Estatal estima que preço ao consumidor final pode subir cerca de R$ 3,09 por botijão, em média.

Petrobras anunciou nesta terça-feira (10) reajuste médio de 12,9% no preço do botijão de gás de até 13 kg a partir desta quarta-feira (11), devido à variação das cotações do produto no mercado internacional.
Caso o reajuste seja integralmente repassado pelas distribuidoras e revendedoras, o preço ao consumidor final pode subir em média 5,1% ou cerca de R$ 3,09 por botijão, estimou a Petrobras.
“Como a lei brasileira garante liberdade de preços no mercado de combustíveis e derivados, as revisões feitas nas refinarias podem ou não se refletir no preço final ao consumidor. Isso dependerá de repasses feitos especialmente por distribuidoras e revendedores”, destacou a Petrobras.
A estatal esclareceu que o reajuste atual não se aplica ao GLP destinado a uso industrial e comercial.
O último reajuste ocorreu em 26 de setembro de 2017, quando o preço subiu em média 6,9%.
Alta acumulada de 10% no ano
No ano, o preço médio do gás de cozinha no país acumula alta de 9,97%, segundo pesquisa semanal da Agência Nacional de Petróleo, Gás e Biocombustíveis (ANP), subindo de R$ 55,74 em janeiro para R$ 61,29 na semana encerrada em 24 de setembro.

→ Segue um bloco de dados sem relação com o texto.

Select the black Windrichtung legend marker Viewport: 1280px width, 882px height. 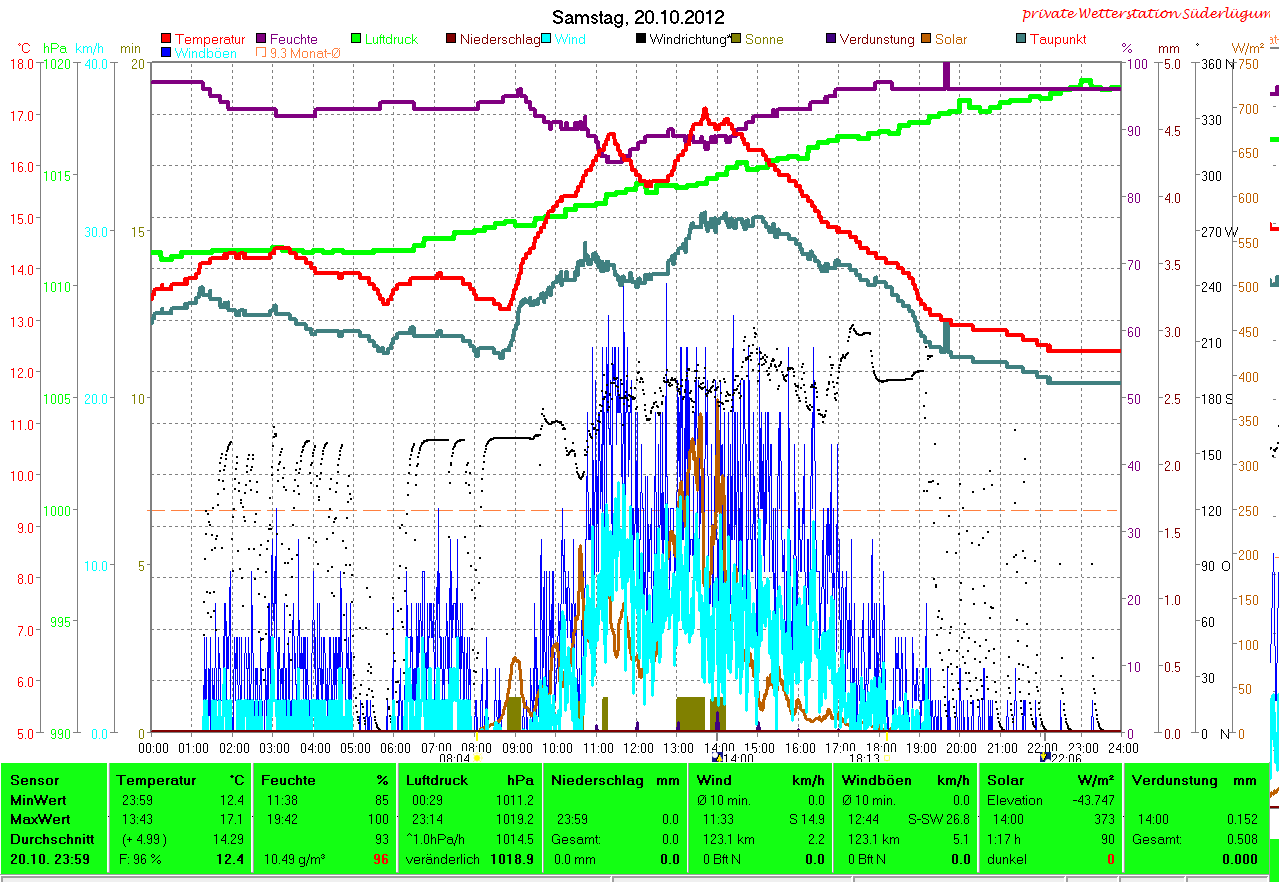[641, 39]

Em nota, o Sindigás, que representa as empresas distribuidoras, estimou que o reajuste oscilará de 7,8% a 15,4%, de acordo com o polo de suprimento. “A correção aplicada não repassa integralmente a variação de preços do mercado internacional. Com isso, o Sindigás calcula que o preço do produto destinado a embalagens de até 13 quilos ficará 6,08% abaixo da paridade de importação, o que inibe investimentos privados em infraestrutura no setor de abastecimento”, afirmou.

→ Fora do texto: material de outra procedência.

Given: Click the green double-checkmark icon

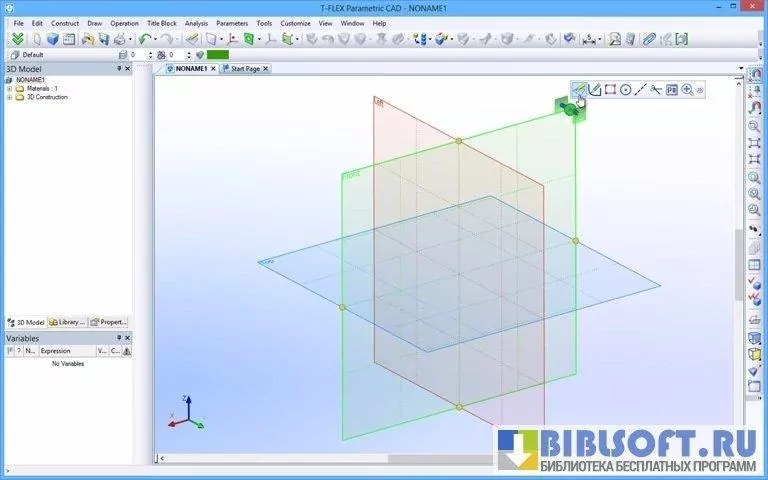Looking at the screenshot, I should point(16,39).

Pela nova política de preços adotada pela Petrobras, o preço do Gás Liquefeito de Petróleo (GLP) será revisado todos os meses.
Segundo a estatal, o preço final às distribuidoras será formado pela média mensal dos preços do butano e do propano no mercado europeu, convertida em reais pela média diária das cotações de venda do dólar, mais uma margem de 5%.

Na composição de preços ao consumidor, a Petrobras responde por cerca de 25% do valor final, enquanto outros 20% são tributos. Os outros cerca de 55% correspondem a custos de distribuição e revenda.